DEMANG PATALAN (tertawa).
Pada gelagat pertama, siapa tidak takut
pada Mataram. Semua mengkerut kehijauan. Kalau bukan karena kau, kau goncang
bangunkan untuk melawan, dan Wanabaya gemilang memimpin serang, semua kami
telah ditelan Senapati.
BARU KLINTING (tertawa terkulum).
DEMANG JODOG
Sekarang bocah angon pun bangkit melawan.
BARU KLINTING
Mana Demang Pajang dan Demang Pandak?
DEMANG JODOG
Masih di luar sana selesaikan pertengkaran.
BARU KLINTING
Kalian berdua, apakah sudah selesai?
DEMANG PATALAN
Kaulah yang selesaikan, Baru Klinting. Aku
tarik pergi Demang Jodog, tinggalkan
Ki Ageng Mangir Muda di sana sendiri.
BARU KLINTING
Masih kudengar gamelan berlagu.
DEMANG JODOG
Dan masih menari dia di sana seperti gila,
laksana merak jantan, kembangkan bulu kejantanan dan ketampanan; mengigal
menggereki si Adisaroh penari. Patalan tidak setuju.
DEMANG PATALAN
Istilah perang bukan mestinya berganti
dengan gila menari, biar pun Adisaroh secantik dewi.
DEMANG JODOG
Beri dia kesempatan – seorang perjaka
tampan, berani-tangkas di medanperang, lincah di medan tari, baru lepas dari
brahmacarya karena kemenangan. Beri dia kesempatan.
BARU KLINTING
Inikah pertengkaran kalian? Juga Demang
Pajangan dan Pandak?
DEMANG JODOG
Demang Pajangan berpihak pada Jodog. Demang
Pandak berpihak pada Patalan.
DEMANG PATALAN
Wanabaya, Ki Ageng Mangir Muda tidak
semestinya terlambat datang.
Hanya karena Adisaroh penari, juga Pajangan
dan Pandak terlambat datang.
DEMANG PAJANGAN dan DEMANG PANDAK (memasuki panggung).
DEMANG PAJANGAN
Apa guna jadi pria kalau bukan untuk
mendapatkan wanita?
DEMANG PANDAK
Tidak bisa. Untuk sekarang ini, tidak bisa.
DEMANG PAJANGAN
Apa guna ketampanan pada Wanabaya? Apa guna
kecantikan pada Adisaroh?
DEMANG PANDAK
Tidak bisa! Tidak bisa!
DEMANG PAJANGAN
Seperti kau sendiri tak pernah jadi pria.
DEMANG PANDAK
Tak bisa! Tidak bisa!
DEMANG PATALAN
Kau lihat sendiri, Klinting, Pandak sama
dengan Patalan – tak bisa terima Ki Wanabaya.
DEMANG PAJANGAN
Baru Klinting, apa warta?
BARU KLINTING
Inilah aku. Bangku-bangku telah menunggu.

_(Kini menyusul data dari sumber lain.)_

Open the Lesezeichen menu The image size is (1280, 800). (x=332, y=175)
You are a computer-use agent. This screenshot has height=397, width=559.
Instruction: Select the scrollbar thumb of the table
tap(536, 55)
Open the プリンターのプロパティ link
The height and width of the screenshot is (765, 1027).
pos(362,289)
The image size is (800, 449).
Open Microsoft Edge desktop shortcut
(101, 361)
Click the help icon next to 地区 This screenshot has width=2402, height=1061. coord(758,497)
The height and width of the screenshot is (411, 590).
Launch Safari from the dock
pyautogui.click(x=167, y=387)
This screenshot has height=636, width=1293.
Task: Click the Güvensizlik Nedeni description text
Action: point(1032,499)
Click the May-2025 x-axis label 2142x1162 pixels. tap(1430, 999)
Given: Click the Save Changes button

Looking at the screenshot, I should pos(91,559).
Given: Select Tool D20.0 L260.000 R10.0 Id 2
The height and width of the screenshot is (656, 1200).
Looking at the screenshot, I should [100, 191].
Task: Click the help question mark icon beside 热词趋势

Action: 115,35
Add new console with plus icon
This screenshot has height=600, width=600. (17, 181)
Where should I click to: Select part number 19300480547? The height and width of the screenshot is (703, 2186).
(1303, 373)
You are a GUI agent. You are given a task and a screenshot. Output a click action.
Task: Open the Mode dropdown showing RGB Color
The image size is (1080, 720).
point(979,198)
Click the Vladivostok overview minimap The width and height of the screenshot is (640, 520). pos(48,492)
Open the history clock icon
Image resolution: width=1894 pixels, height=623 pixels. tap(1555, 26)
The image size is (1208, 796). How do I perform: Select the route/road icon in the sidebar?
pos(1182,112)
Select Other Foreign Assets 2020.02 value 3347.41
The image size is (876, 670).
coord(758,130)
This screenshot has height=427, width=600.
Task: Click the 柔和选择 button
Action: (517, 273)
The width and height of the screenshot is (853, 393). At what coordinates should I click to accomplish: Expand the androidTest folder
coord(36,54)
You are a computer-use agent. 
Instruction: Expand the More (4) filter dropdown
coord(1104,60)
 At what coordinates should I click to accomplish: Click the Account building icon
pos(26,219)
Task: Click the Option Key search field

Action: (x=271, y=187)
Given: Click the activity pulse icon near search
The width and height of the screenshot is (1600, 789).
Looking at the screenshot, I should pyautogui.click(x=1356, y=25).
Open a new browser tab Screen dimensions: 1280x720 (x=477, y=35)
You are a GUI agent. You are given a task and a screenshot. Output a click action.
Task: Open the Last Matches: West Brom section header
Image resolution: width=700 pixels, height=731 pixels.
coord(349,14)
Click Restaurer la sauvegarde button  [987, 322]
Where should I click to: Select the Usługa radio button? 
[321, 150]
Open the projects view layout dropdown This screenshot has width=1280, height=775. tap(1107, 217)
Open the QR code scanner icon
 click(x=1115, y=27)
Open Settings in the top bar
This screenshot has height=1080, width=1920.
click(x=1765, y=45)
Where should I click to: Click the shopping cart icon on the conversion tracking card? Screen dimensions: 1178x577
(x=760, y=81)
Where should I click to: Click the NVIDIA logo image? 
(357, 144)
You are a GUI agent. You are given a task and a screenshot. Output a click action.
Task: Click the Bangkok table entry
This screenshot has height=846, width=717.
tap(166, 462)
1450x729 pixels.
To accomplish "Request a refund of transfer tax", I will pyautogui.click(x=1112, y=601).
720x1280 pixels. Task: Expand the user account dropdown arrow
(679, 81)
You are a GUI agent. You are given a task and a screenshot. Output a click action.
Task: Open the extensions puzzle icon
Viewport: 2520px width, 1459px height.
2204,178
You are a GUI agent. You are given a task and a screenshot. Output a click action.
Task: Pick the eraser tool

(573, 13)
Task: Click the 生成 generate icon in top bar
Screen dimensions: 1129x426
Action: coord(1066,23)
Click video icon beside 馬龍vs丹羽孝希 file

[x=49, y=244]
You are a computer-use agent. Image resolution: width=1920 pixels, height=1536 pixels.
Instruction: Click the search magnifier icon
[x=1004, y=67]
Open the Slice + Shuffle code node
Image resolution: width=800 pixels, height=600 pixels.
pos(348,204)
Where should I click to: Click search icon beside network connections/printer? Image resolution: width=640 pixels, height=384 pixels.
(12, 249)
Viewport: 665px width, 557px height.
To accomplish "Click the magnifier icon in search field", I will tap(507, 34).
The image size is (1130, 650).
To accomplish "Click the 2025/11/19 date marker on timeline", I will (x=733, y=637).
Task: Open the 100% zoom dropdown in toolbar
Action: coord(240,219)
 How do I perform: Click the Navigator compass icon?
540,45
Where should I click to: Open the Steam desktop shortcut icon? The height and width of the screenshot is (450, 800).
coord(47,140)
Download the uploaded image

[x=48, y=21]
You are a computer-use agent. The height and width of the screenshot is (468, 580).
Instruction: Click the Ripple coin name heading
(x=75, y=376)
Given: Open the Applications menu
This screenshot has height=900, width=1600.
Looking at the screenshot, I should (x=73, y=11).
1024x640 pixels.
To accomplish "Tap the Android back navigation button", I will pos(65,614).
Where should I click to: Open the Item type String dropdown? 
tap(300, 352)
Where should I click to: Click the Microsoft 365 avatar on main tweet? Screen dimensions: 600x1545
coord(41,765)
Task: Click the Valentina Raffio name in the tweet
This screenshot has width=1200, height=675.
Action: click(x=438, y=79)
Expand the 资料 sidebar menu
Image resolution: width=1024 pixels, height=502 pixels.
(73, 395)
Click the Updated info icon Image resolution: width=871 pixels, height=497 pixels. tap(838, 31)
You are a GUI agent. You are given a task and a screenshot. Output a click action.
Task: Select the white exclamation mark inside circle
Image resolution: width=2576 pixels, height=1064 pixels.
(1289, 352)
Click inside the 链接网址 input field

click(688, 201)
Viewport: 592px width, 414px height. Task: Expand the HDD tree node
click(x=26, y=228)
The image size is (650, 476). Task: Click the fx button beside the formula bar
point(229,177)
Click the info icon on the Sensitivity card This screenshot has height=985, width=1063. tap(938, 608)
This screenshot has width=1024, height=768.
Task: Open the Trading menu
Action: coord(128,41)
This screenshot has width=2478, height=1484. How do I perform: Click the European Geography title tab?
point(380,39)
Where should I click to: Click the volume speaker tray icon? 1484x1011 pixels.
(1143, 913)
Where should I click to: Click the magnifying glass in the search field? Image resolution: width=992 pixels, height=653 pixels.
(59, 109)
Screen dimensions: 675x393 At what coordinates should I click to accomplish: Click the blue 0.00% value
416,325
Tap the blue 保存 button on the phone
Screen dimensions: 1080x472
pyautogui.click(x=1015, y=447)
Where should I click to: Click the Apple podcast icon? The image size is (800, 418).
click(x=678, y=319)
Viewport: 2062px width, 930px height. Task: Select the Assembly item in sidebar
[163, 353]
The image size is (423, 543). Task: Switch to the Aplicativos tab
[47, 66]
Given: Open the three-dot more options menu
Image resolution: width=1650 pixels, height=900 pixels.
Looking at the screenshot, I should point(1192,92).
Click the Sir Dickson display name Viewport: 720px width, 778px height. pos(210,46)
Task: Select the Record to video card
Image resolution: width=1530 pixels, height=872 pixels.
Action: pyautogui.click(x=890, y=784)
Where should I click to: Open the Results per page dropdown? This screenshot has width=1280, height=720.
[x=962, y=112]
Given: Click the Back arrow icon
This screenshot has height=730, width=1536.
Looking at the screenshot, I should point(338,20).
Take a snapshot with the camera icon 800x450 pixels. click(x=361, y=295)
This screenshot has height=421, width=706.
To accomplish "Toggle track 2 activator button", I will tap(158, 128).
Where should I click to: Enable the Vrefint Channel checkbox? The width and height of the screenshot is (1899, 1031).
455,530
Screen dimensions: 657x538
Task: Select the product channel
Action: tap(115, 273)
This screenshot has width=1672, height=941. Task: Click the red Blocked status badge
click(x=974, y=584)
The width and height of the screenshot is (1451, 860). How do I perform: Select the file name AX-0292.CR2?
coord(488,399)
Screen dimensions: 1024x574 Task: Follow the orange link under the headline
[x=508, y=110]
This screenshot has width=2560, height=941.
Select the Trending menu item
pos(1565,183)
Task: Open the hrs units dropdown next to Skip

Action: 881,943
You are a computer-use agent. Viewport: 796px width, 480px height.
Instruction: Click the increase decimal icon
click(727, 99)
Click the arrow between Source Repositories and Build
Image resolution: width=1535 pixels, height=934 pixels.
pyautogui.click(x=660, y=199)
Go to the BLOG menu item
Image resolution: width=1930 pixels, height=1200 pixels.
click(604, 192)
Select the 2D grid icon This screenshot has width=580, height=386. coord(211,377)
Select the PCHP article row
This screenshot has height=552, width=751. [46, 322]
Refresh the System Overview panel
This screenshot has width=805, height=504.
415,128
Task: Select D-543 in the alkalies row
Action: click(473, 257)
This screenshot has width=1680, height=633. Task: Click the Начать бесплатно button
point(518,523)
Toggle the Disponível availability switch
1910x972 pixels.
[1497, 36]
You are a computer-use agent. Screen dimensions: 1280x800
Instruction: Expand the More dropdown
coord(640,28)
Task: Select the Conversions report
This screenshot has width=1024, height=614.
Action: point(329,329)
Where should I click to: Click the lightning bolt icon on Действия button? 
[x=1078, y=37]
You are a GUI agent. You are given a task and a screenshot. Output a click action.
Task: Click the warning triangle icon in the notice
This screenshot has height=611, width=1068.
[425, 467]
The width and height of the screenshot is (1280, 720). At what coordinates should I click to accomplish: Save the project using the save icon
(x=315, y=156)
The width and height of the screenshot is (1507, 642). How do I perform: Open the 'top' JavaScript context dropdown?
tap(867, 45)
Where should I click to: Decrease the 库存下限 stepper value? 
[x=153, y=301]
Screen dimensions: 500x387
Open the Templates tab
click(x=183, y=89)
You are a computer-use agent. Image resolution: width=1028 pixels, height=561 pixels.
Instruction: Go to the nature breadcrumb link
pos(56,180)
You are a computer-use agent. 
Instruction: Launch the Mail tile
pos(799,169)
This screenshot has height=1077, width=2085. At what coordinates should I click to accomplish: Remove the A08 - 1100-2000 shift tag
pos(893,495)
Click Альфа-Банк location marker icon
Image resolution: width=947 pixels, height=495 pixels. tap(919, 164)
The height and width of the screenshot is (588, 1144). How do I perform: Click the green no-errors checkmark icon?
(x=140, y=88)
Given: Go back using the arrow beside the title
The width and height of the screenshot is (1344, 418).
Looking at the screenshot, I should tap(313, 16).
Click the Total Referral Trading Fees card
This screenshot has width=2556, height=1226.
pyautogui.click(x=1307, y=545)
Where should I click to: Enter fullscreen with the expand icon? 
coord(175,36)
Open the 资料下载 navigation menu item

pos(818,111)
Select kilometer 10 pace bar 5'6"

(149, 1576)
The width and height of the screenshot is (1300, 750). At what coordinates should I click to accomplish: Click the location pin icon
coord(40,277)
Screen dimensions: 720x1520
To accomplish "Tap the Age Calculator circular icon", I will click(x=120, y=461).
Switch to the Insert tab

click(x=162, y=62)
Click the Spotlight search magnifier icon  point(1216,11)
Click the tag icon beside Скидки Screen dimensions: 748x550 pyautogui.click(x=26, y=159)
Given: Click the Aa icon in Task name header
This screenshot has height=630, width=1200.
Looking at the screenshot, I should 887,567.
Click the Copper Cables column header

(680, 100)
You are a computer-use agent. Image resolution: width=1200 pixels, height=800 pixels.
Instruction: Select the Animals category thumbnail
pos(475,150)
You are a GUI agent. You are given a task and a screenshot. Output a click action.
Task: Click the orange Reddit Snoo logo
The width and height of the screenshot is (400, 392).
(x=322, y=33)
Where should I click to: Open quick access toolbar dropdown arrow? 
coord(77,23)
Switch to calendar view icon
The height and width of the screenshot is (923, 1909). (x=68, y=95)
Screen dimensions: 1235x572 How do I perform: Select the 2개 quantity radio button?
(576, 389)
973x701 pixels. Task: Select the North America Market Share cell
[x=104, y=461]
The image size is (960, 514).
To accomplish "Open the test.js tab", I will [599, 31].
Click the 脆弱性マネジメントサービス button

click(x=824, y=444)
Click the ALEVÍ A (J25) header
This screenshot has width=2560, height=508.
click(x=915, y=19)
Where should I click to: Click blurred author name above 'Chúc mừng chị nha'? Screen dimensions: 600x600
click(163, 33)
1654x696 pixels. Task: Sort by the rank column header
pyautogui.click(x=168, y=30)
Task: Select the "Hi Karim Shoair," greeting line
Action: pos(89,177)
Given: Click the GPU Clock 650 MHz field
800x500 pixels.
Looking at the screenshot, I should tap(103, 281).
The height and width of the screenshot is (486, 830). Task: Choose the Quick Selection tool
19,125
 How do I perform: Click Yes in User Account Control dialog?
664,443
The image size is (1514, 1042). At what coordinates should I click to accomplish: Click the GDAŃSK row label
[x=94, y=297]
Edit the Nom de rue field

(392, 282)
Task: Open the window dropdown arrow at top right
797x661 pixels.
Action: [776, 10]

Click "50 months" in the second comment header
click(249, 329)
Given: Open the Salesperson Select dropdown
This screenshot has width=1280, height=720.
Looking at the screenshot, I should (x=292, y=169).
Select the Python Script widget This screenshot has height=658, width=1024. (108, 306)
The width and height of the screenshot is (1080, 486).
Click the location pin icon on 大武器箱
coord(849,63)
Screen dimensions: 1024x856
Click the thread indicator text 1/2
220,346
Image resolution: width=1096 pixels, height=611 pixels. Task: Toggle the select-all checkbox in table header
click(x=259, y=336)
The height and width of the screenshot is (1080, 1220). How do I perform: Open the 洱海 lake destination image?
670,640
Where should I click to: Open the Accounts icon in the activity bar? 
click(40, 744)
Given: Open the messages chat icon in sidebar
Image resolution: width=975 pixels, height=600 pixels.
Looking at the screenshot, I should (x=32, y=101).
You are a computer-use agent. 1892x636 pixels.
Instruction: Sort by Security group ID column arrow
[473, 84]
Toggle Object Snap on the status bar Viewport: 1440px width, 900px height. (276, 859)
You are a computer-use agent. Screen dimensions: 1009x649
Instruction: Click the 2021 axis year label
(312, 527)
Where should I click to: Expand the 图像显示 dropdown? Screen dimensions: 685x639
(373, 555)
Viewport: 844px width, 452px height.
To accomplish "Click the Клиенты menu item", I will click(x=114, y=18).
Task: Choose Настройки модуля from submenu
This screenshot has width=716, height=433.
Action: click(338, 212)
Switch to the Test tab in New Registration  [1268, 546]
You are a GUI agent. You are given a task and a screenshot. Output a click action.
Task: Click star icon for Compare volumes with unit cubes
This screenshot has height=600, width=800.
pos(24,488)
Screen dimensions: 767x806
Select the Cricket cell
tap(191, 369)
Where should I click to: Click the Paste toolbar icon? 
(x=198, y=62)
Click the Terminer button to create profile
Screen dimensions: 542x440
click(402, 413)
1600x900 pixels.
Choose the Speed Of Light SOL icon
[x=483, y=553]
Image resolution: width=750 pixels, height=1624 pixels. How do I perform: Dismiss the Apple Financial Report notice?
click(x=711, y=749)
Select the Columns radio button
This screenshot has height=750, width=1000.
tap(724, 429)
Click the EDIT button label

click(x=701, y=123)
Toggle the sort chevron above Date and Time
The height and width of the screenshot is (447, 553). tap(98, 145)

DEMANG PANDAK (pergi ke meja, mengambil gendi dan minum).
Panas badan melihat Ki Wanabaya lupa
daratan.
DEMANG PAJANGAN (pergi ke meja, mengambil gendi dari tangan Pandak).
Panas kepala ini, melihat Adisaroh hanya
mau layani Ki Wanabaya.
DEMANG PATALAN (mengambil alih gendi dari tangan Pajangan).
Panas juga perut ini mesti menung-gu kalian
begini lama.
DEMANG JODOG
(tertawa meringis mendudukkan diri di atas bangku).
Semua demam panas, yang kepala, yang badan,
yang perut. Hanya Jodog ini tinggal tenang, setuju Ki Wanabaya tegak habis
istirah-perang, menari gila kitari si Adisaroh. Bagi yang bijaksana hanya ada
tawa dan anggukan kepala. (tertawa, kemudian mengambil gendi dan minum juga).
DEMANG PATALAN
Heran aku, Klinting, belum setengah hari
kau tinggalkan garis depan, pesta panen telah selesai kau persiapkan.
BARU KLINTING
Mereka yang telah teteskan keringat pada
bumi ini, berhak berpesta syukur untuk Sri Dewi. Tak pernah ada tahun lewat sejak
leluhur pertama buka Perdikan ini.
DEMANG JODOG
Diawali pesta ini dengan tandak di Balai
Perdikan. Luar biasa, tak pernah terjadi sebelumnya.
DEMANG PATALAN (menghampiri Demang Jodog, menariknya berdiri dari duduknya).
Kau beranikan dia datangkan rombongan
tandak entah dari mana asalnya, kau biarkan dia mabok kepayang, lupa darat lupa
laut, lupa mula lupa wasana.
DEMANG JODOG
(menghindari menghampiri Baru Klinting).
DEMANG PATALAN (mengikuti Demang Jodog dan menyalahkan).
Lupa perang belum selesai, kemenangan
mutlak belum lagi di tangan!
DEMANG JODOG
Klinting! – Seorang perjaka tampan dan
bergaya, menang perang berlepas
brah-macarya, lelah perang baru pulang dari
medan – apakah dia tidak berhak bersuka?
DEMANG PATALAN
Adakah kau hendak lupakan Klinting?
DEMANG PANDAK
Betul. Dia belum lagi melepas brahmacarya.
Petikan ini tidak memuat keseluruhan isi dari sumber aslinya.